В 2004-м Мурат все еще в тюрьме, а полиция и служба безопасности земли Бремен тем временем объявляют, что Курназ не продлил вид на жительство, срок действия которого к тому времени истек – простительная оплошность, не правда ли, учитывая дефицит ручек, чернил, почтовых марок и писчей бумаги в камерах Гуантанамо, – и посему в родительский дом вернуться не может.

И хотя суд немедля отменил постановление бременских властей, публично Ханнинг от своих слов до сих пор не отказался.

Но когда я вспоминаю, как лет этак шестьдесят назад, во времена холодной войны, мне, занимавшему пост гораздо скромнее, приходилось принимать решения относительно людей, так или иначе попавших в определенную категорию – например, прежде сочувствовавший коммунистам или их предполагаемый попутчик, тайный член партии и так далее, – то вижу, что и сам, подобно Ханнингу, был связан по рукам и ногам. На первый взгляд и теоретически, молодой Курназ на роль террориста подходил по многим параметрам. В Бремене посещал мечеть, известную тем, что в ней проповедовали радикальные идеи. Перед поездкой в Пакистан отращивал бороду, призывал родителей строже соблюдать Коран. А когда поехал, то поехал тайно, родителям ничего не сказал – не самое хорошее начало. Мать Курназа, крайне встревоженная, сама побежала в полицию и заявила, что в мечети Абу Бакра ее сына сделали исламским радикалом, что он читал джихадистскую литературу и собирался воевать с неверными в Чечне или Пакистане. Другие бременские турки – неясно, из каких побуждений – рассказывали те же небылицы. Впрочем, это неудивительно. Подозрения, взаимные обвинения, отчаяние посеяли раздор внутри диаспоры. В конце концов атаку на башни-близнецы от начала и до конца спланировали братья-мусульмане, жившие совсем недалеко, в Гамбурге. Мурат же стоял на своем: он ехал в Пакистан с одной-единственной целью – продолжить мусульманское религиозное образование. Итак, Курназ, подходивший по всем параметрам, террористом все же не стал, и это исторический факт. Никакого преступления он не совершил, и за свою невиновность терпел страшные муки. Но я понимаю, что если б вернулся в те дни и в той же атмосфере страха столкнулся с человеком, у которого такая анкета, то и сам не спешил бы защищать Курназа.

* * *

Уютно расположившись в номере бременской гостиницы, попивая кофе, мы беседуем с Курназом, и я спрашиваю, как ему удавалось общаться с другими узниками из соседних камер, ведь это запрещено под страхом немедленного избиения и разных ограничений, а Курназу и так доставалось больше других – во-первых, из-за его упрямства, во-вторых, из-за богатырского телосложения: в карцере он помещался с трудом и 23 часа в сутки не мог ни стоять толком, ни сидеть.

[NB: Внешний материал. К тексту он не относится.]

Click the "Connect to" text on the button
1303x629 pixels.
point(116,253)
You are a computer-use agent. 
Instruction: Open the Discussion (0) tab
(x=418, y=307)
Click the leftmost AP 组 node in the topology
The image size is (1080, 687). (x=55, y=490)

Надо быть осторожным, говорит он, но сначала молчит и обдумывает ответ – к этому я начинаю привыкать. Не только с охранниками, с заключенными тоже. Ни в коем случае не спрашивать, за что они здесь сидят. Ни в коем случае не спрашивать, принадлежат ли они к “Аль-Каиде”. Но когда день и ночь сидишь на корточках в метре от другого заключенного, естественно, рано или поздно попробуешь установить с ним контакт.

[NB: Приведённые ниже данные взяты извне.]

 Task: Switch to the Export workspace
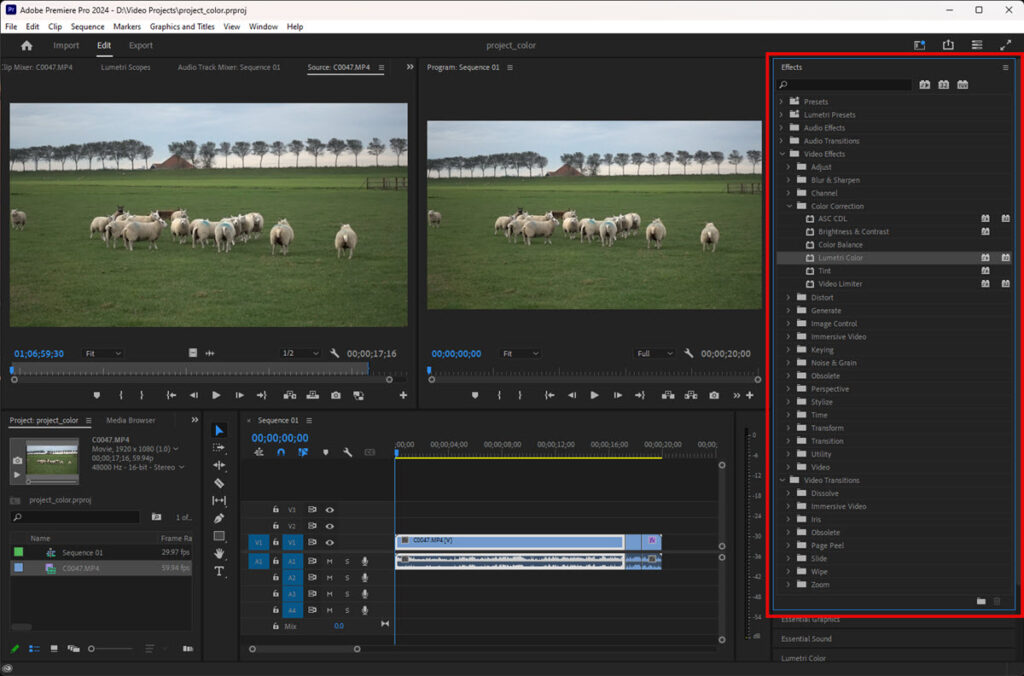pos(141,46)
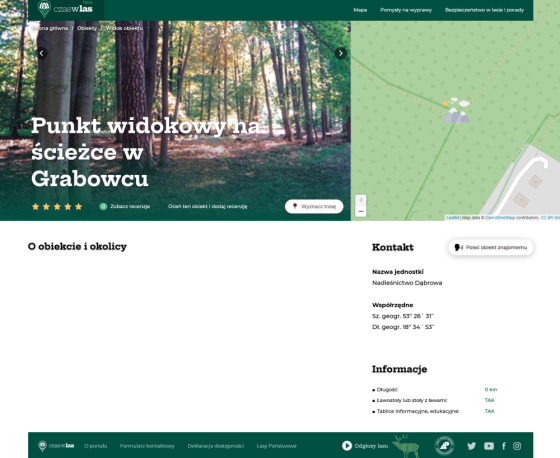Zoom in on the map

tap(361, 200)
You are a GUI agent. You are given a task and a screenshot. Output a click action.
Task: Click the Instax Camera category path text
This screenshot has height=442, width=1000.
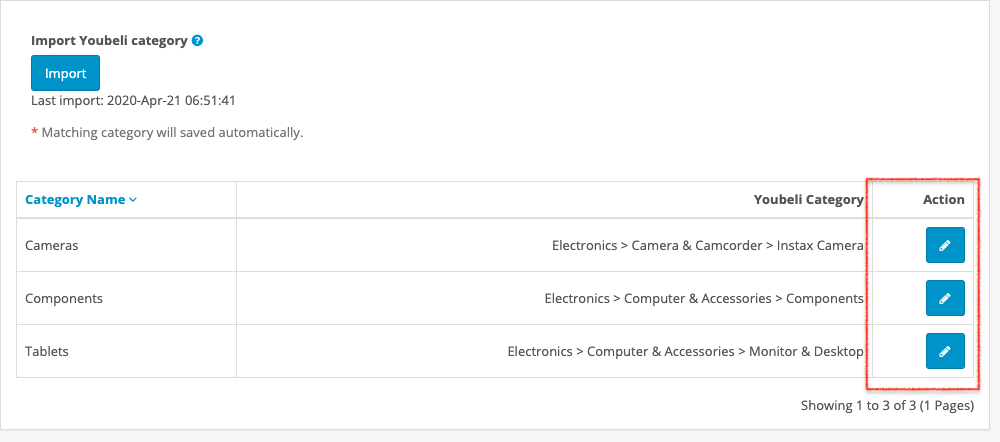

Во-первых, в камере был крохотный умывальник, но он годился скорее для переклички. В определенное время – как его определяли, Курназ не хотел рассказывать, поскольку многие из его собратьев, предполагаемых боевиков, по-прежнему находились в тюрьме[15], – никто из заключенных не пользовался раковиной, и тогда они шепотом переговаривались через сливное отверстие. Слов, конечно, нельзя разобрать, только гул множества голосов, но ты чувствуешь, что не один.